Hoy es una noche tórrida en la que he preferido aprovechar el insomnio echando mano de la literatura. No tengo en mi mesita de noche ningún libro recurrente para entrelazar el calor del verano con referencias a algunos de los grandes nombres de la literatura que han tratado este tema. Sin embargo, me voy al salón, convencida de que, si cojo el ordenador y exploro textos literarios durante un tiempo, tal vez llegado el momento en que la luz vence a la sombra, destacando el sigilo de la aurora, y el temblor del aire nos premia con un fresquito agradable podré volver a la habitación, tumbarme en la cama y recibir el amanecer con ese sopor que solo los que hemos estado desvelados podemos experimentar.
Por algunas razones, he intentado cambiar mi nocturnidad, a la que he alimentado durante años vagando en la oscuridad de la noche, por una luz de la mañana que me ha hecho buscar la vitalidad en el alba, convirtiéndome un poco en alondra. No obstante, me defino más como búho, sabiendo que en algunas culturas estos animales nos invitan a mirar con mayor profundidad. Siempre me he concentrado más y mejor con el silencio absoluto y el aislamiento. Me atrevería a decir que mi afición por la escritura se fraguó durante la noche, momento en el que daba rienda a mi imaginación mientras el mundo estaba en pausa. Tal vez es la ocasión en la que el flujo de ideas y emociones subconscientes encuentran ese camino libre hacia el papel.
Me he alejado del enfoque inicial que apuntaba, aludiendo a esos grandes de la literatura cuyos textos fueron escritos con tinta de fuego. Así que, retomo ese punto con algunas de sus referencias al verano y al calor. Empiezo por Albert Camus, quien decía: “Bajo el sol inmóvil del Mediterráneo, todo pesa: el tiempo, el silencio, la respiración. Incluso los pensamientos avanzan con la lentitud de quien cruza un desierto”.
Una de las características de la poesía de García Lorca es que la naturaleza se transforma en símbolo. El verano para él no es solo una estación, sino un estado del mundo en el que la belleza, el deseo y el destino parecen intensificarse bajo un sol implacable.
Para Ernest Hemingway, en obras como Fiesta, el verano se relaciona con los viajes, las fiestas populares, el sol y la búsqueda de sentido tras la guerra. El calor acompaña la vitalidad, pero también el cansancio y el vacío existencial.
En la novela de Marcel Proust En busca del tiempo perdido, los días de verano evocan recuerdos de la infancia y muestran cómo el calor y la luz pueden despertar la memoria y las emociones.
En Cien años de soledad de Gabriel García Márquez el calor tropical es casi un personaje más. La humedad, el bochorno y los largos veranos intensifican la sensación de realismo mágico y de tiempo suspendido.

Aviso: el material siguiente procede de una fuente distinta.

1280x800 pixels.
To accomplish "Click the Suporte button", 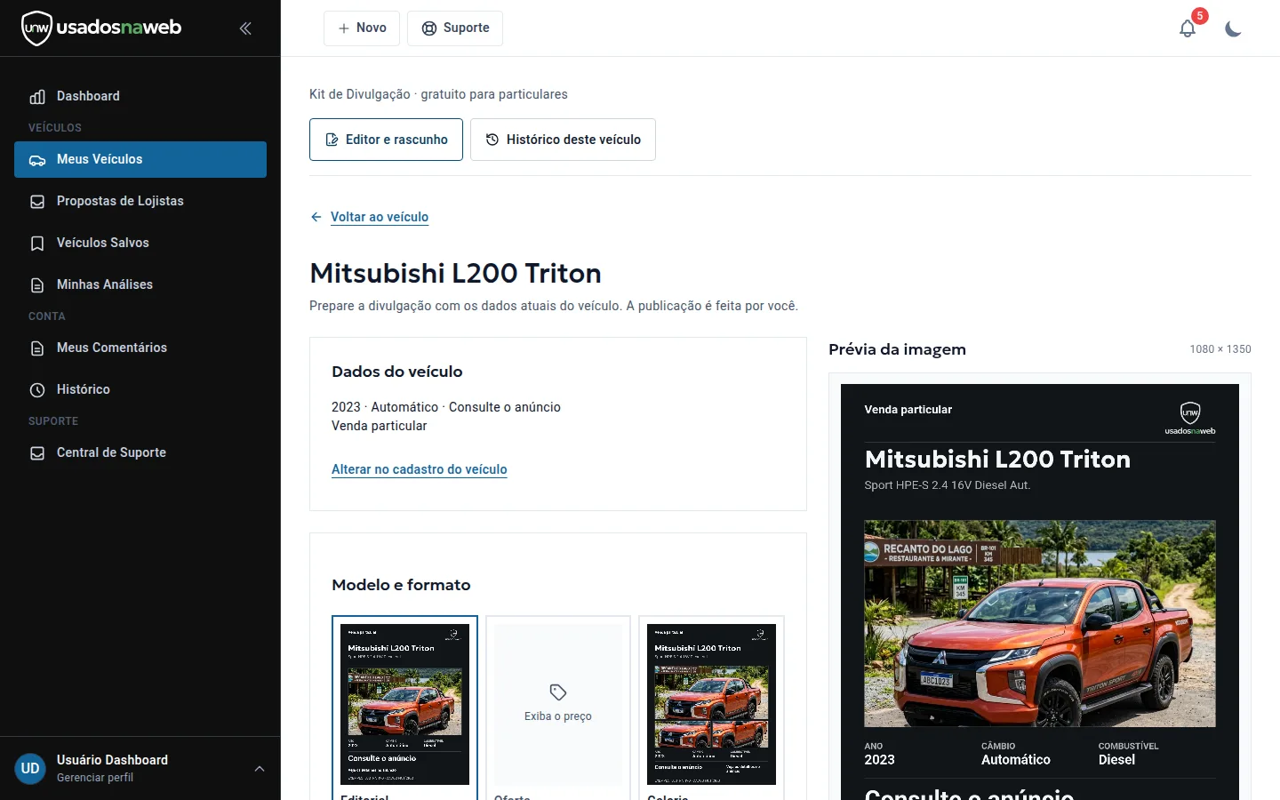I will [455, 28].
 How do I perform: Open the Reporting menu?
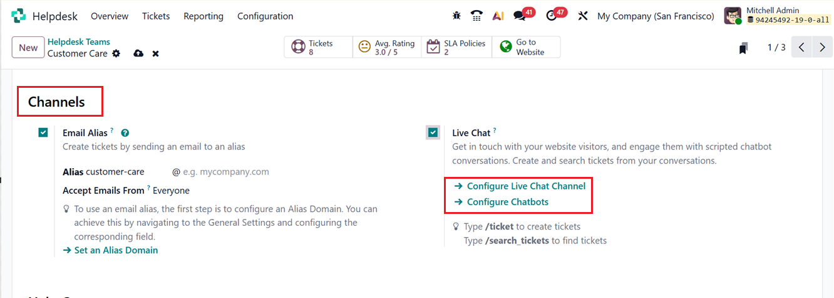(203, 16)
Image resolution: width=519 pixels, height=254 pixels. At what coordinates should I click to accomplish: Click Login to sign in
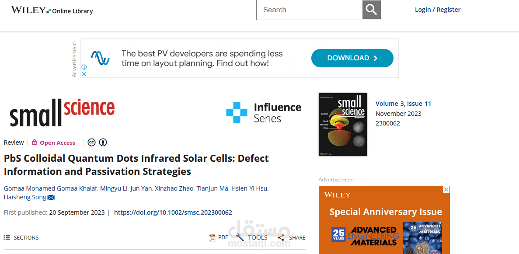pyautogui.click(x=422, y=9)
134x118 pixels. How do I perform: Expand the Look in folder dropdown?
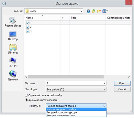(x=81, y=11)
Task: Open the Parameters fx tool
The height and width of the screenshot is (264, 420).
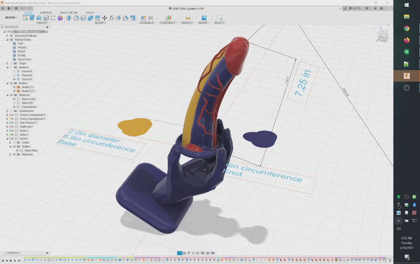Action: pyautogui.click(x=112, y=18)
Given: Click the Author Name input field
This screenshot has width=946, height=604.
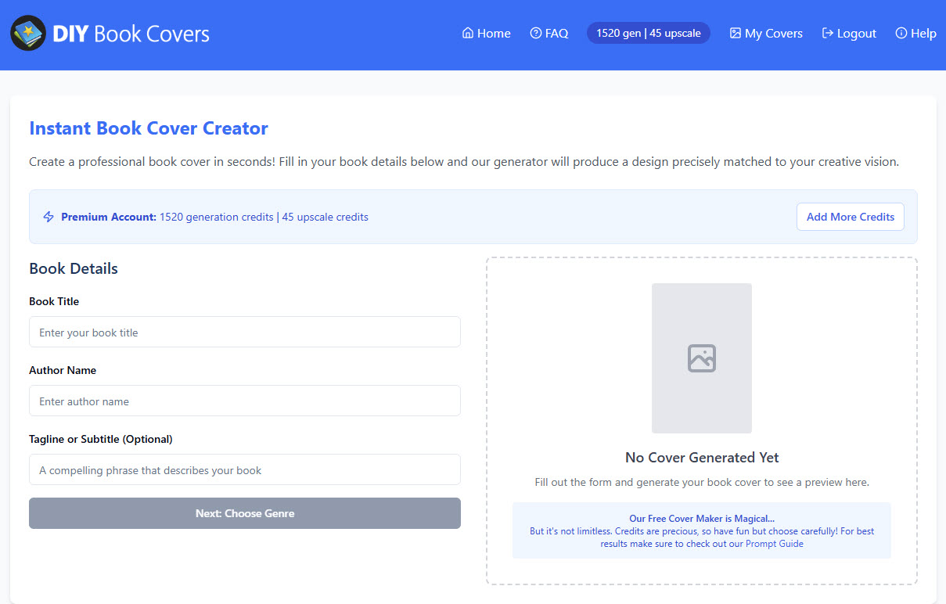Looking at the screenshot, I should 244,401.
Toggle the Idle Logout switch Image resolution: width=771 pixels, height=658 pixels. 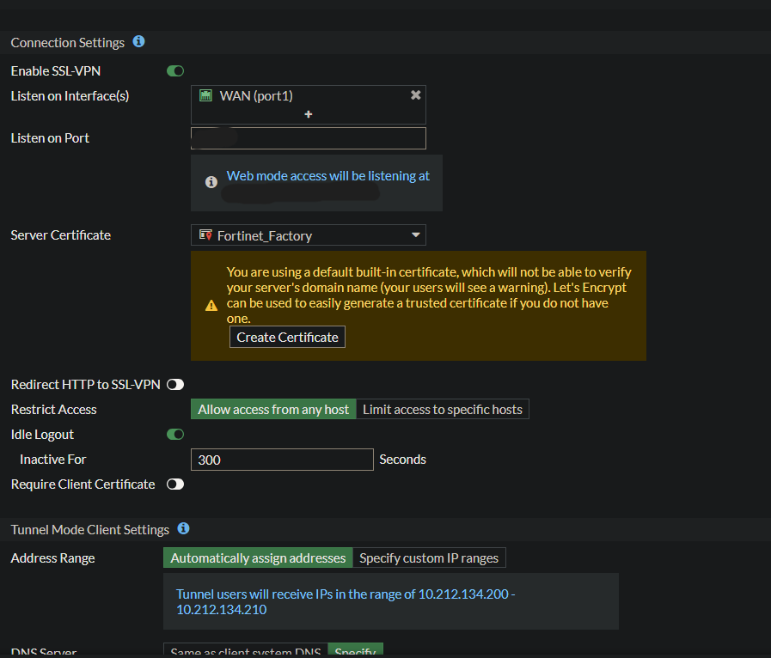(x=175, y=435)
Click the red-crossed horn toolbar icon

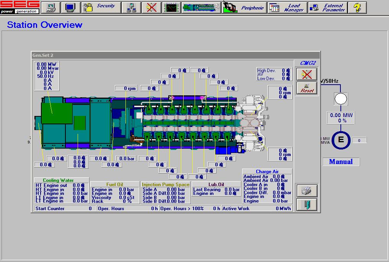[x=151, y=8]

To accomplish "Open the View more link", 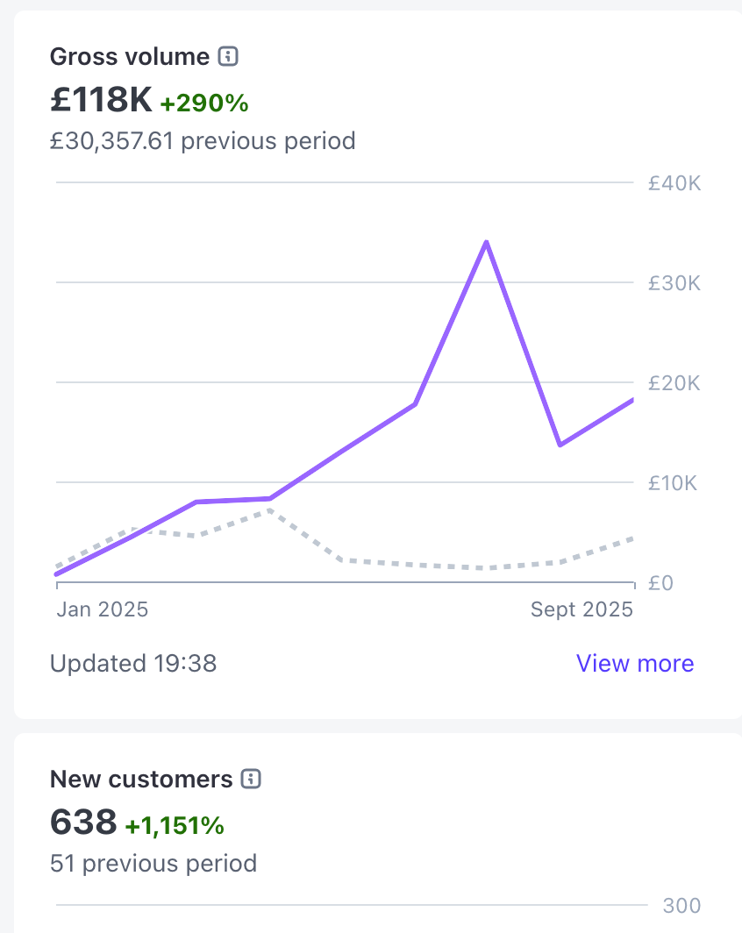I will pyautogui.click(x=635, y=663).
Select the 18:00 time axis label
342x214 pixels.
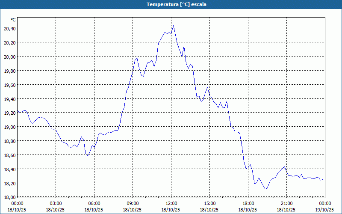[x=248, y=203]
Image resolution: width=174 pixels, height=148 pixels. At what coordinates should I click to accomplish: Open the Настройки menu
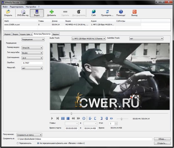coord(31,6)
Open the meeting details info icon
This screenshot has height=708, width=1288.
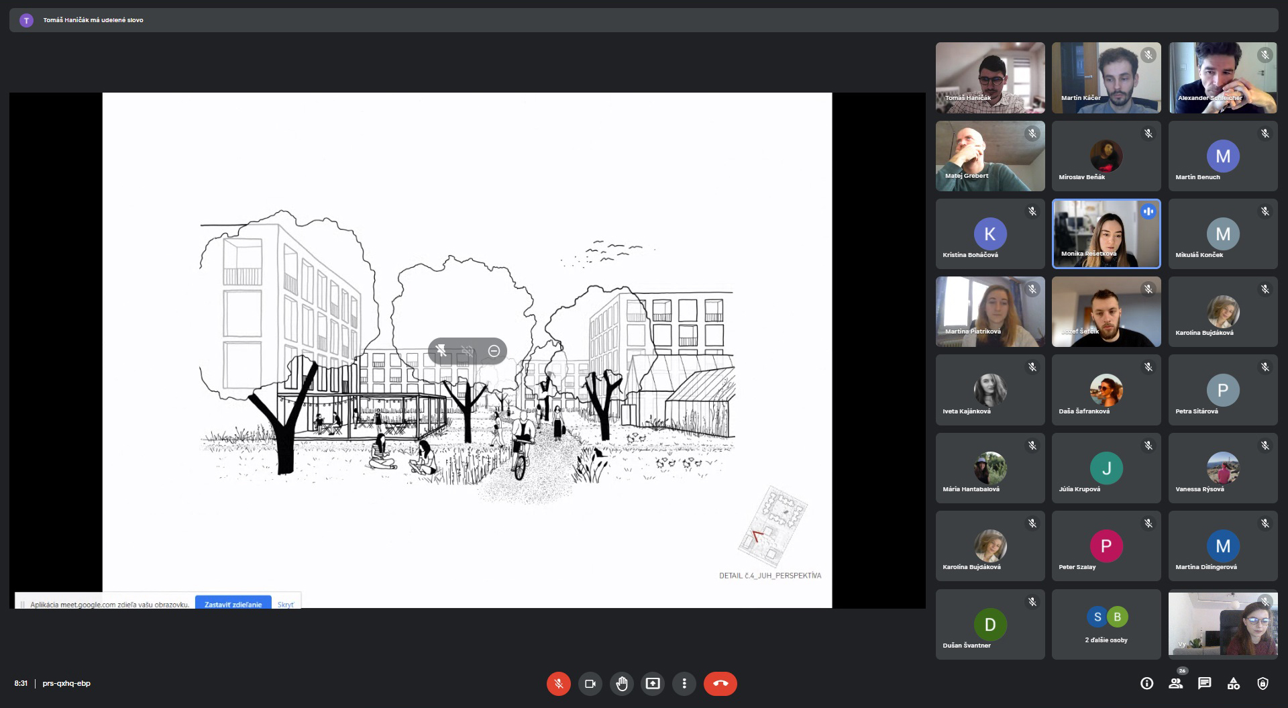pyautogui.click(x=1146, y=683)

Juan Ramón Jiménez en un poema invoca a un verano que torna a encender las calles y a oscurecer las casas. En las noches, describe las estrellas que pesan sobre los ojos cargados de nostalgia.
Para acabar, cojo mi biblia literaria, mi guía cuando trato este tipo de temas, y me imagino a Antonio Machado caminando despacio entre los caminos polvorientos de Castilla, buscando en el paisaje una respuesta que nunca termina de llegar. Porque el verano también enseña a esperar: la sombra de un árbol, la primera brisa del atardecer, el sonido de una campana lejana. Su verano suele transmitir serenidad, melancolía y contemplación.
Con esa perspectiva del maestro, deseo que este verano húmedo y asfixiante, de noches tórridas, logre infundirme la paciencia suficiente para esperar con ilusión el próximo invierno.
Porque como escribió John Steinbeck, “¿de qué serviría el calor del verano sin el frío del invierno para darle dulzura?